|The brilliance of Dalton Ghetti|
Yesterday, after a 14 hour day (or was it 18 - it all blurs together) I began thinking about his obsession. Why this? Why would someone dedicate his life to creating beauty out of the tiniest of points - something familiar but so impossible to work with.
Then it hit me rather hard. This is sort of what I do - this is what teachers who have dedicated their lives to working with K-12 public schools, especially in urban settings, have been obsessed with their entire life. It is a calling. It is an art. It is possession and an obsession. The materials they are given to work with are almost impossible, but still we try to find beauty in it. We sculpt. We create. We look for the metaphors.
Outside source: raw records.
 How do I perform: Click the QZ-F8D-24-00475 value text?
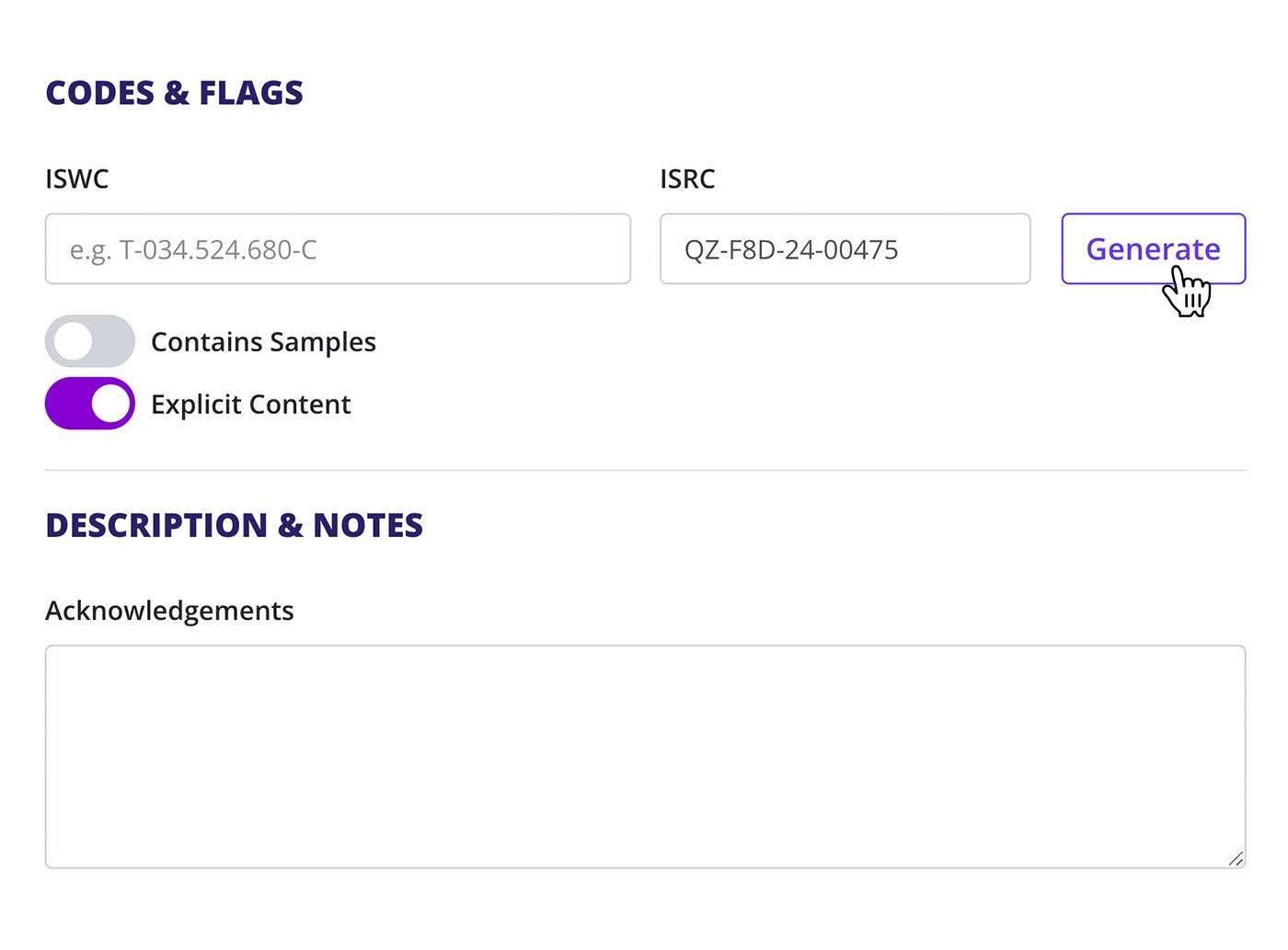pyautogui.click(x=791, y=249)
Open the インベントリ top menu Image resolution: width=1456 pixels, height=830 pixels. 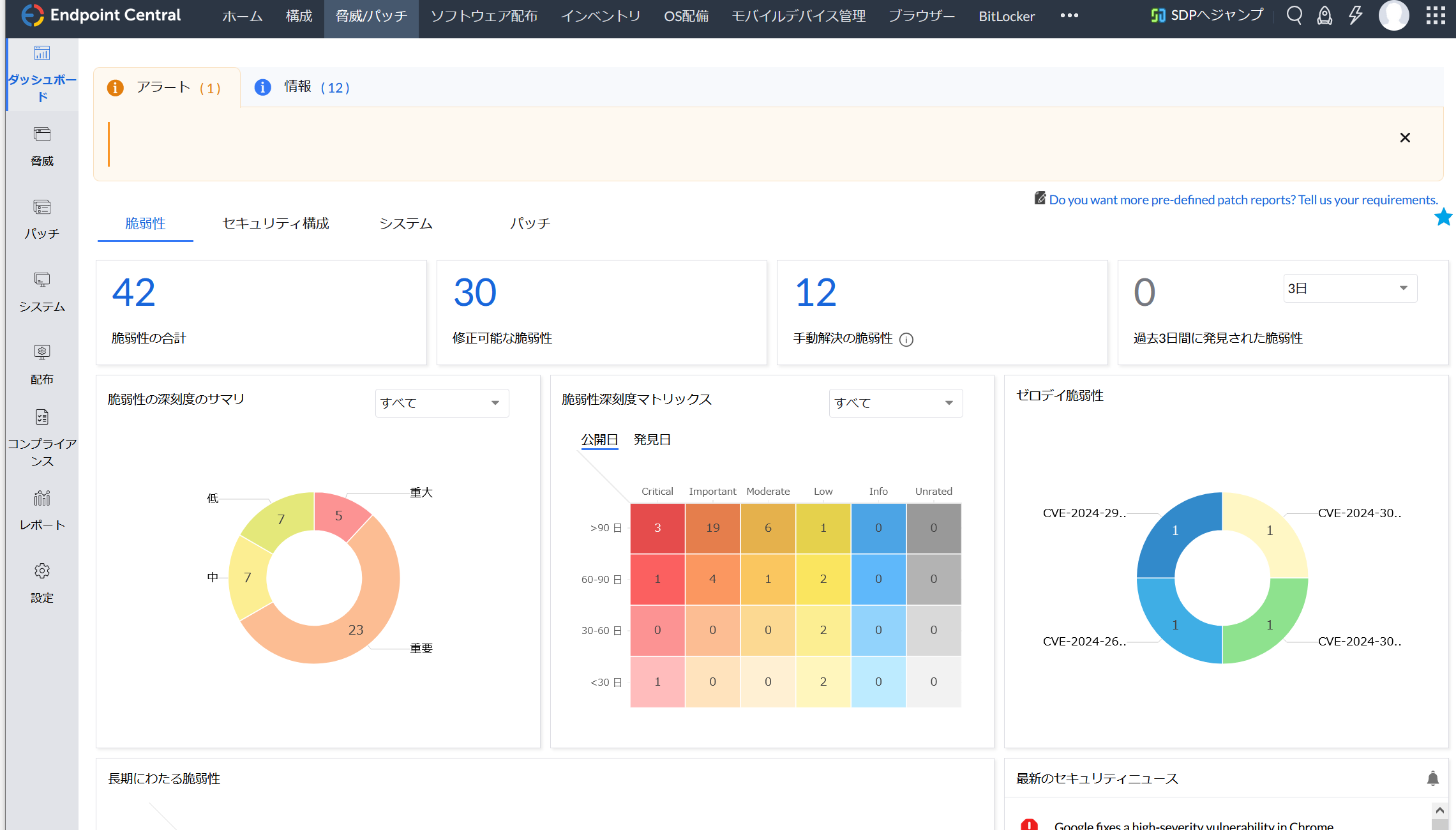tap(600, 16)
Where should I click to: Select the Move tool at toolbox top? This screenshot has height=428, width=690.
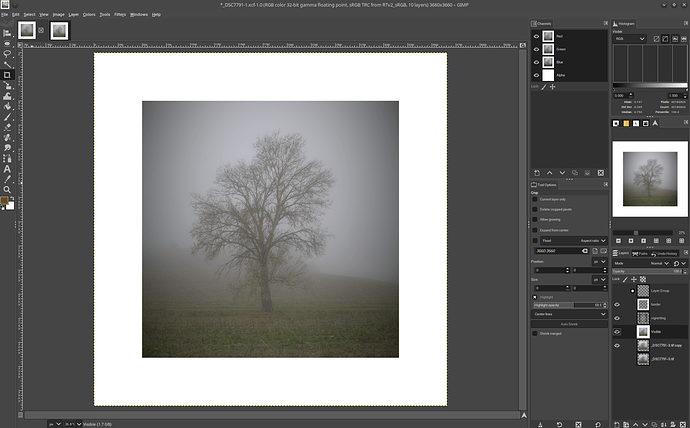click(7, 33)
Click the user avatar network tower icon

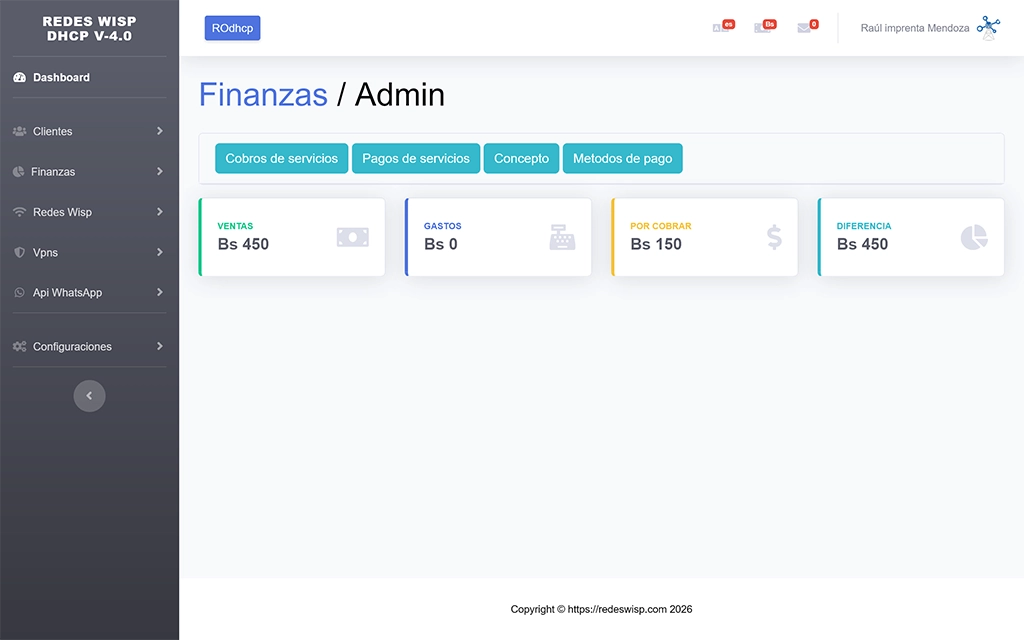[x=987, y=27]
We keep at it.
It is love.
I have a photograph of Dalton Ghetti's artwork on my office door (the entire alphabet chiseled on the tips of pencils) but I've never stopped to contemplate the master too deeply. Last night, however, as I was putting finishing touches on a presentation that will be given at 4:55 pm after a morning with a potential granter at 8 a.m., a meeting at noon, and at 1, and at 3, and at 4, I started thinking - "Phew! What is this profession that never seems to end?"
Then it hit me. It's not a profession. It's an obsession. And I love every second of it, even when I'm complaining the most.
To the artist, a pencil tip matters. To me, the success of every student matters, too. That's the challenge and the calling.